Feio bez szacunku do rywala
Legia Warszawa po emocjonującym dwumeczu wygrała z Broendby i awansowała do kolejnej rundy eliminacji do Ligi Konferencji Europy. Po spotkaniu, które odbyło się w stolicy Polski więcej niż o sukcesie Wojskowych mówiło się niestety o skandalu związanym z Goncalo Feio, który zachował się w głupi sposób wobec kibiców przyjezdnych.
Głos w tej sprawie zabrał trener Broendby, Jesper Sorensen. 51-latek ujawnił, że Portugalczyk nie okazał także szacunku sztabowi duńskiego zespołu. Słowa szkoleniowca przekazał w serwisie “X” Kuba Seweryn.

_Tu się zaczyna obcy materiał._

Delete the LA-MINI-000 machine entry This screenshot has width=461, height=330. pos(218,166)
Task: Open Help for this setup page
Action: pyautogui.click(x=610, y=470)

– Feio podszedł do nas i powiedział, że mamy wracać do domu. Mamy szacunek do Legii i nie uważamy, że to normalne. Jeśli jednak spodziewał się czego innego, niż naszej reakcji, to jest to dziwne, widocznie chciał konfrontacji – powiedział Sorensen.
Zachowanie portugalskiego trenera budzi kontrowersje i jest przez wielu krytykowane. Trzeba przyznać, że menedżerowi stołecznego zespołu puściły nerwy, a jego czyny były zupełnie niepotrzebne oraz głupie i mogą mu tylko przyprawić kłopotów.
Legia swoje kolejne spotkanie zagra w Ekstraklasie. Następnym rywalem Wojskowych już w niedzielę 18 sierpnia będzie Radomiak Radom. Rozpoczęcie meczu w Warszawie zaplanowane jest na godzinę 17:30.